Contrary to popular belief, not every building in Detroit was abandoned. Some were lovingly used for generations, moving products and people forward.
That is the case with the Dongan Building, located at 2987 Franklin Street, just blocks from the Detroit River and right off of Jefferson Avenue near downtown.
Hans Hanson is the current owner of the building, which he has rehabbed from top to bottom. Although Hanson will admit: It didn’t need as much work as some of its neighbors. It was a building that was cared for and attended to appropriately.
Hanson – who is opening a galleri (Swedish for “gallery”) this weekend in the Dongan – also owns CAM, which private labels all the food for Rachel Ray and beans for Whole Foods. He also is the North American Distributor of Falksalt, a salt used by chefs all around the world.
In addition to its longtime tenant Detroit Denim, CAM and the new galleri, Hanson is building six new lofts being on the building’s second and soon, third floors, with amazing views of Detroit’s iconic Renaissance Center. It is a project that shows just how Detroit’s many manufacturing facilities can be refurbished to great success.
As the home of the Dongan Electric Manufacturing Company in 1911, this space was once a factory manufacturing electrical transformers. Evidence of the building’s history can be seen throughout. Some of the original components of the manufacturing process were strategically left intact, making for an interesting juxtaposition of past and present. The Galleri’s main room is a 30′ x 40′ open area, hosting 16 hanging works from Thomas Muller.
Built in 1905, The Dongan Building was used by the Dongan family to manufacturing military parts for World War II, on behalf of the Dongan Electric Company from 1905-2013. The second half of the building (McDougall side) was added around 1925.

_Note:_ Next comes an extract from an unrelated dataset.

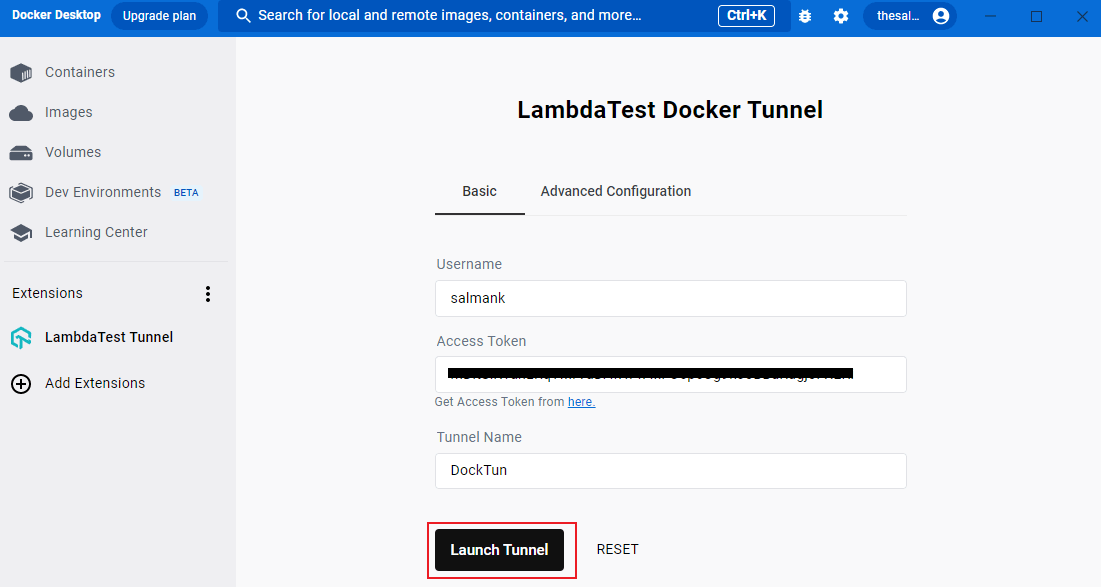Open Add Extensions

[x=95, y=383]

The building was used primarily as a manufacturing facility for electrical products, specifically electric transformers. The building’s second floor was used a secure location, one of the most secure in the City of Detroit at the time, to manufacture transformers for the U.S. Navy during World War II. Only those with top-level security clearance were allowed to access the buildings second floor.
Track where the transformers were hung for drying after they were painted. The other track system, including the crane and hook in CAM’s office, were used to take the finished transformers out of the building and onto trucks.
Throughout CAM’s Office Suite, you will find pieces of the equipment used to manufacturer the transformers. In fact, all of the pieces were saved and now hang as historical “art”. The staircase on the Franklin side was relocated during the restoration. It was originally used to be on the other side of the wall, leading into what is now CAM’s corporate office.
There also are also plans to add a restaurant, a speakeasy and a market for neighbors to purchase specialty items.